The first chapter provides a quick literature survey on Nayrīzī, traces his study with Dashtakīs, and considers his legacy. Very little is actually known about Nayrīzī – and this biographical paucity and the little we know about how philosophy was studied poses major problems for method in the study of the intellectual history of the period. However, there is much that can be gauged from his texts and from the codices that he copied – Pourjavady carefully constructs a life from those sources. What is clear is that Nayrīzī was a Twelver Shiʿi – and this may signal a generational shift or accommodation to the realities of the Safavid polity in the second generation of philosophers in Shiraz since Davāni and probably Ṣadr al-Dīn Dashtakī were not – and while he admired and engaged with Avicennan thought, his tastes were more in line with Suhrawardī. His understanding of philosophy seems like a precursor to that of later Safavid thinkers such as Mullā Ṣadrā: philosophy is linked to the ḥikma of the Qurʾān and to prophetic teachings and this theological commitment is equated with the work of Avicenna and other earlier thinkers. This establishes an important conception of philosophy that was dominant in the Safavid period. Nayrīzī seems to have enjoyed good relations at court and one of his students, Shāh Mīr, – and only one mentioned in the sources – was a vizier. He also dedicated one of his works to Shāh Ismāʿīl. Muḥammad Khwājagī Shīrāzī seems to have known his works and disseminated his ideas in the Deccan. A study of Nayrīzī therefore provides further evidence for the contention that the earliest dissemination of Islamic philosophical ideas in India were in Sind through the students of Davānī and in Deccan through the mediation of the students of Dashtakī – a whole generation before the mythology of Mīr Fatḥullāh Shīrāzī, himself a study of Manṣūr Dashtakī, bringing the teaching of ḥikma to the court of Akbar in the North. In fact, Indian sources, summarised in Sayyid ʿAbd al-Ḥayy Ḥasanī’s Nuzhat al-khawāṭir, point to a number of key figures in the early and middle parts of the sixteenth century.

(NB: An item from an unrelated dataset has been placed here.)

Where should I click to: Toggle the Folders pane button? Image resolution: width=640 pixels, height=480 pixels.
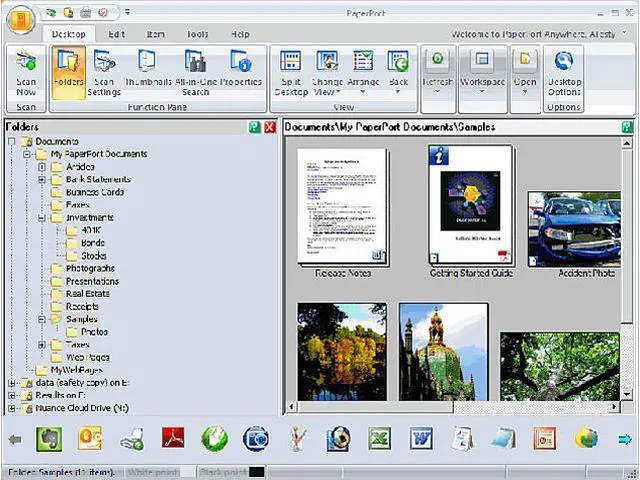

Chapter two is a pivotal discussion of what is meant by the school of Shiraz. Pourjavady rightly prefers to think in terms of two rival strands of philosophy associated with Davānī and the Dashtakīs, and their debates and disagreements were well attested in the manuscript tradition of philosophy of the period extant in major libraries in the Persianate world including India. He focuses on five central issues: the liar’s paradox (edited and studied by Qaramalaki), the distinction between mawjūd and wujūd that is related not only to working through Avicenna’s proof of the existence of God through radical contingency but also to the later debate on the primary of existence (aṣālat al-wujūd), mental existence (a consistent theme in metaphysics at least from the time of the original commentators on Avicenna), the nature of God’s knowledge that was much debated within commentaries on works of philosophical theology such as Tajrīd al-iʿtiqād of al-Ṭūsi (d. 1274), and the relationship of the body and the soul that again became central to the architecture of the thought of Mullā Ṣadrā. Nayrīzī takes up the position of his teachers – and importantly on the metaphysical doctrine of wujūd prefigures Mullā Ṣadrā’s famous position of the fundamental primacy of existence.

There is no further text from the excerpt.